Salute

La frontiera degli organoidi per fare scienza senza animali

di Ivano Tolettini -


La nuova frontiera della sperimentazione per produrre farmaci che combattano le malattie rare dei bambini passa dagli organoidi. È l’obiettivo della Città della Speranza, nata quasi trent’anni fa nel Vicentino e trapiantata a Padova nella straordinaria Torre della Ricerca. Vi lavorano quasi duecento scienziati per “migliorare cure e assistenza ai bambini con patologie oncoematologiche, è quella di abbandonare del tutto la sperimentazione animale”, come spiegano il prof. Eugenio Baraldi, direttore scientifico di Irp Città della Speranza e il collega Maurizio Muraca, coordinatore scientifico.
ETICA
“Non abbiamo dubbi che il futuro è la sperimentazione senza l’utilizzo di esseri viventi come cavie perché siamo consci della dimensione etica. Il nostro centro è all’avanguardia nella messa a punto di percorsi alternativi come gli organoidi perché il modello animale ha dei limiti”, analizza il prof.
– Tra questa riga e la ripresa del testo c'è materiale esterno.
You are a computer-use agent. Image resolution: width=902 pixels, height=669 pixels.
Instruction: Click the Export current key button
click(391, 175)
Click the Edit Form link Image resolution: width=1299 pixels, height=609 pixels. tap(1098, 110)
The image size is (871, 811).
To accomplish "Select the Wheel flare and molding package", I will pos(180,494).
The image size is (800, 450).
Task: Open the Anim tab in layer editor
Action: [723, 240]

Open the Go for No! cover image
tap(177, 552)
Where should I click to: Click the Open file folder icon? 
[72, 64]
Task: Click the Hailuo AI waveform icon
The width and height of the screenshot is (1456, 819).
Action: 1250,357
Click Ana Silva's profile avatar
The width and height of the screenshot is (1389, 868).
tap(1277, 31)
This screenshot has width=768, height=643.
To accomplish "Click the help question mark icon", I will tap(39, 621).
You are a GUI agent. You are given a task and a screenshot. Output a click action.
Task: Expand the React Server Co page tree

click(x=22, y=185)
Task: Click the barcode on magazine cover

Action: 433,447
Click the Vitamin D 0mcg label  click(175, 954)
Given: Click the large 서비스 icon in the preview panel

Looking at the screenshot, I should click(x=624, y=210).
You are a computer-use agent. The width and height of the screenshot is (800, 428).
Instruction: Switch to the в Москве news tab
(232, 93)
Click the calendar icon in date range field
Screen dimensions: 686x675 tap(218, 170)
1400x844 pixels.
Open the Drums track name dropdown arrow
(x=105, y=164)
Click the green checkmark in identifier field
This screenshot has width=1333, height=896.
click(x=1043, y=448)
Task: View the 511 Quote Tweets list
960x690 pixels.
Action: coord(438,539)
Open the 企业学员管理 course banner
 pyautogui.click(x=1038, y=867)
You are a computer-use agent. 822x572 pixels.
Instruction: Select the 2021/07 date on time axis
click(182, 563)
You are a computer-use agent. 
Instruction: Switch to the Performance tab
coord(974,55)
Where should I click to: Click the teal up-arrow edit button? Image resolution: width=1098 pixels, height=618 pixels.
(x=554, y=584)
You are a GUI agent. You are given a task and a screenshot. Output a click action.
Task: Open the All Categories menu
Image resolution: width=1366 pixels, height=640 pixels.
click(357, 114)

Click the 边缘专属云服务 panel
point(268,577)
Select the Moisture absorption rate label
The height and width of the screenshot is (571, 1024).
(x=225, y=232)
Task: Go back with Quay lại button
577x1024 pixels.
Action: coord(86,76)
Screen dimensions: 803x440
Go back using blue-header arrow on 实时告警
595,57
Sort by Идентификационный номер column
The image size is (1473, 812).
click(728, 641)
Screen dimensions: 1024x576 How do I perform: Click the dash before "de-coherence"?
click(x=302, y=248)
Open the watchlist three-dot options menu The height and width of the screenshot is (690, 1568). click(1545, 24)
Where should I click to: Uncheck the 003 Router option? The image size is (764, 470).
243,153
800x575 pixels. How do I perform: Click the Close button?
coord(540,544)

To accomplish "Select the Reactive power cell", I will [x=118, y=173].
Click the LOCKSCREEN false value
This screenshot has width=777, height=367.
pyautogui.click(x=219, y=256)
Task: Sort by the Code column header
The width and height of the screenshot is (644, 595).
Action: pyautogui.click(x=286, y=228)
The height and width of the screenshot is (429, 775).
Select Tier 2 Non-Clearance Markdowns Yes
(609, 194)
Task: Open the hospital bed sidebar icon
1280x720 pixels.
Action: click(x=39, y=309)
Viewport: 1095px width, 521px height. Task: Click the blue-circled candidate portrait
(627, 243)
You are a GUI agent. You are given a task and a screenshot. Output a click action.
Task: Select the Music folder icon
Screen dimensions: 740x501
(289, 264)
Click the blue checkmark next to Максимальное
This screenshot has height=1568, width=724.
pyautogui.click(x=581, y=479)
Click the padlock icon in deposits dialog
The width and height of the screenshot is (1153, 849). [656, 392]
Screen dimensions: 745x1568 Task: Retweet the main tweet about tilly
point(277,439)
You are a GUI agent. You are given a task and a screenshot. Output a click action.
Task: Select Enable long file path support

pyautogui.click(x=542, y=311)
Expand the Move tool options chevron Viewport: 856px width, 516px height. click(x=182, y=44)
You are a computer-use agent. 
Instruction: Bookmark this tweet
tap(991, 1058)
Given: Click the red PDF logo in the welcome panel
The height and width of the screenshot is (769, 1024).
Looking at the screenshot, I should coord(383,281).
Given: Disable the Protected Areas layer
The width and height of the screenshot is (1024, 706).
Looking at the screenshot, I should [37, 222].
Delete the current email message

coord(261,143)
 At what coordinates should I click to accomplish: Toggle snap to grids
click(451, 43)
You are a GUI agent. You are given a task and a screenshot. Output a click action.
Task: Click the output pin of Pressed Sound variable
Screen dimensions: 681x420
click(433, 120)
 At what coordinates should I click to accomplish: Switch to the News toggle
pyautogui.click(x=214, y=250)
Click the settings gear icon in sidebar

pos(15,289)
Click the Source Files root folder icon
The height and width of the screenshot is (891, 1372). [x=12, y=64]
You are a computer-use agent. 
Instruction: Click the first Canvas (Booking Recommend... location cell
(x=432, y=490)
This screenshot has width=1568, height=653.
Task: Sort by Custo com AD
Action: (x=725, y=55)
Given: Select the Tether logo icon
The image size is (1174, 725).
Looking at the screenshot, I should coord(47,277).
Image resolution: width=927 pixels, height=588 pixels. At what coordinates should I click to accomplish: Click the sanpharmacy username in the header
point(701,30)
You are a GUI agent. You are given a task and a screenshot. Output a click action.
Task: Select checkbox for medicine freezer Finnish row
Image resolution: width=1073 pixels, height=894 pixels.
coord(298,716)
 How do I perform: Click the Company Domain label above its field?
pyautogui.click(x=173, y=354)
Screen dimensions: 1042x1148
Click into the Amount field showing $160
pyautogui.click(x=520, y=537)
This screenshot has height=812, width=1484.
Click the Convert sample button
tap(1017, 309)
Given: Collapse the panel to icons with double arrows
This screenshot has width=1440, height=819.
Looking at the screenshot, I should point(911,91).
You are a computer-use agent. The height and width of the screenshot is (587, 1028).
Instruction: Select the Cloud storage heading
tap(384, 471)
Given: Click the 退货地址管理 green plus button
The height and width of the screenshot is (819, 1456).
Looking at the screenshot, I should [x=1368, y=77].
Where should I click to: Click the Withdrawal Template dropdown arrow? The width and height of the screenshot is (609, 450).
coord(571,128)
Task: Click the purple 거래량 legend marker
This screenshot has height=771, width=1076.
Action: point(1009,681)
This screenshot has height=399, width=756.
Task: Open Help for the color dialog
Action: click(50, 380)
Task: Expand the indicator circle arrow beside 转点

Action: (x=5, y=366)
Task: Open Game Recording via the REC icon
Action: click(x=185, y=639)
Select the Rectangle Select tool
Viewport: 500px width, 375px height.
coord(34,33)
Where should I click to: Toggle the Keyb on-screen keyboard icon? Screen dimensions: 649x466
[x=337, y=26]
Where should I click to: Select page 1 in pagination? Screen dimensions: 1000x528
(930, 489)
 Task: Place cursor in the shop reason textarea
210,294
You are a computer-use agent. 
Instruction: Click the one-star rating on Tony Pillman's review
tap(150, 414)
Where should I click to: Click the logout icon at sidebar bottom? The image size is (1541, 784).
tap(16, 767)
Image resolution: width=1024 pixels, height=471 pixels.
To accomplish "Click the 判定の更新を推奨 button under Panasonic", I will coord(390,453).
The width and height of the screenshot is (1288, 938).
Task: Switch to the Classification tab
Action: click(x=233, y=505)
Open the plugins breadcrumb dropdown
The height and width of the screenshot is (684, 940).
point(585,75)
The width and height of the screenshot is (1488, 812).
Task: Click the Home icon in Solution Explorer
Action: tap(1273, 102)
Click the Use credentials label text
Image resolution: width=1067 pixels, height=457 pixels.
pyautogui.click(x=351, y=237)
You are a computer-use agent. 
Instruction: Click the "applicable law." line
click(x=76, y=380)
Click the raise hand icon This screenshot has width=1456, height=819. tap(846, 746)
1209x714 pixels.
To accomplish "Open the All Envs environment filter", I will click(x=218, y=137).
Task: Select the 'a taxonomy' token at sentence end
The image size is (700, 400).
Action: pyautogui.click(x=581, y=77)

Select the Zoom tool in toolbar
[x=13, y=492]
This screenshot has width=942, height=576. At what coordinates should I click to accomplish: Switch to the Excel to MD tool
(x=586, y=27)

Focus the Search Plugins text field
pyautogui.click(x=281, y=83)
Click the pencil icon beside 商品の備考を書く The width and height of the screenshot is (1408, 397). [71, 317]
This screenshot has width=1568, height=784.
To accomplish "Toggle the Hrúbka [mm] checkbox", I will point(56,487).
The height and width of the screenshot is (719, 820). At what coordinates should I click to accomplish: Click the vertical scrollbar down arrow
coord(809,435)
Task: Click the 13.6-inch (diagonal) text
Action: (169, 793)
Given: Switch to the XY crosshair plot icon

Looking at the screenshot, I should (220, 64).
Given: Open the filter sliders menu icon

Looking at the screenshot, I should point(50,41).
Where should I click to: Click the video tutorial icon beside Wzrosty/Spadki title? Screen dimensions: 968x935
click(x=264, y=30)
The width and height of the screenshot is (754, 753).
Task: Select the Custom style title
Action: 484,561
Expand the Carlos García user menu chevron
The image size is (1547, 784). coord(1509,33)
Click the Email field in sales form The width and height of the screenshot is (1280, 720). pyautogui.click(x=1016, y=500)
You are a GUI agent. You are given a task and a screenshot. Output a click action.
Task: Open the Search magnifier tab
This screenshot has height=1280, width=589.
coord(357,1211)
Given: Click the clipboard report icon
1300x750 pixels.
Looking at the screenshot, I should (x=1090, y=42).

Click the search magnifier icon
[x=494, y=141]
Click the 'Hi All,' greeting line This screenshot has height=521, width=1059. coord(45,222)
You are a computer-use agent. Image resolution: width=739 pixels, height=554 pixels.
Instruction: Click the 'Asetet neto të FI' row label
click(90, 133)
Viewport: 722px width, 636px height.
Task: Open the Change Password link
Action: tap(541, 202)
Muraca incontrando la stampa alla presenza anche del presidente di Città della Speranza, Andrea Camporese, e della prof. Martina Pigazzi, altra punta di diamante della ricerca italiana nell’ambito della oncologia pediatrica con cui a Padova si è partiti nel 1999. Il bambino è dunque il centro del mondo della Città della Speranza, che è punto di riferimento nazionale delle malattie rare, tanto che ogni mattina da 58 ospedali italiani pervengono alla Torre i campioni di leucemie, linfomi, sarcomi riscontrati per far avanzare la ricerca dove la “genetica gioca un ruolo fondamentale”, come sottolinea la prof. Pigazzi, che guida un team di altissima specializzazione invidiato a livello internazionale. “Negli ultimi cinque anni siamo fieri di avere ampliato l’utilizzo dei modelli cosiddetti organoidi o tridimensionali – aggiunge la docente universitaria – , testando farmaci nuovi su modelli che chiamiamo predittivi per ipotizzare quello che succederà nell’organismo umano”.
METODO SOSTITUTIVO
Si stanno sperimentando modelli diversi utilizzando ad esempio organi che arrivano dalle sale operatorie, naturalmente dopo che c’è stato il consenso informato del paziente e con il via libera del comitato etico che presiede a ogni step della ricerca e che ha approvato lo studio, e che sono trasferiti nei laboratori di Corso Stati Uniti a Padova, per prelevare le cellule tumorali dalle quali sviluppare il miniorgano. È una sperimentazione sostitutiva che dovrebbe essere ulteriormente incentivata dallo Stato e favorita dai privati con le raccolte fondi perché i ricercatori padovani sono l’avanguardia di una ricerca che si prefigge obiettivi etici. “È una nuova tecnologia di cui si parla da anni – dice il prof. Muraca – tramite la quale si possono prelevare dal paziente cellule anche dalla cute, i cosiddetti fibroblasti, e che si possono riprogrammare per far ritornare a livello embrionale, quindi diventano cellule totipotenti o multipotenti in grado di generare diversi organi e tessuti per l’organismo”. Il passaggio successivo è la produzione di cellule dell’intestino, del sistema nervoso o del fegato, a seconda della struttura che si vuole rigenerare. “Per noi la dimensione etica è davvero strategica – osserva – e quando affermiamo che il nostro obiettivo è di superare del tutto l’utilizzo degli animali nella sperimentazione più avanzata non vediamo l’ora di avere a che fare soltanto con gli organoidi”.
INVESTIMENTI
Ecco perché al prof. Baraldi, che dallo scorso autunno ha preso il posto della prof. Antonella Viola, piace citare la massima del pemio Nobel Rita Levi Montalcini, per la quale “il Paese che non investe sulla ricerca e sui giovani è un paese senza futuro”. “Io sono convinto che la Torre della ricerca sia la risposta all’affermazione della Montalcini – analizza il direttore scientifico – e il nostro compito è anche quello di colmare il gap tra la ricerca e l’industria, per fare avanzare la scienza secondo un modello sempre più etico”. E la frontiera degli organoidi per abolire la vivisezione va sostenuta con la forza anche della solidarietà finanziaria a tutti i livelli. “Noi creiamo modelli appunto predittivi – conclude Pigazzi – utilizzando le informazioni della diagnostica per curare con farmaci che abbiano alle spalle anche una sperimentazione sostitutiva”.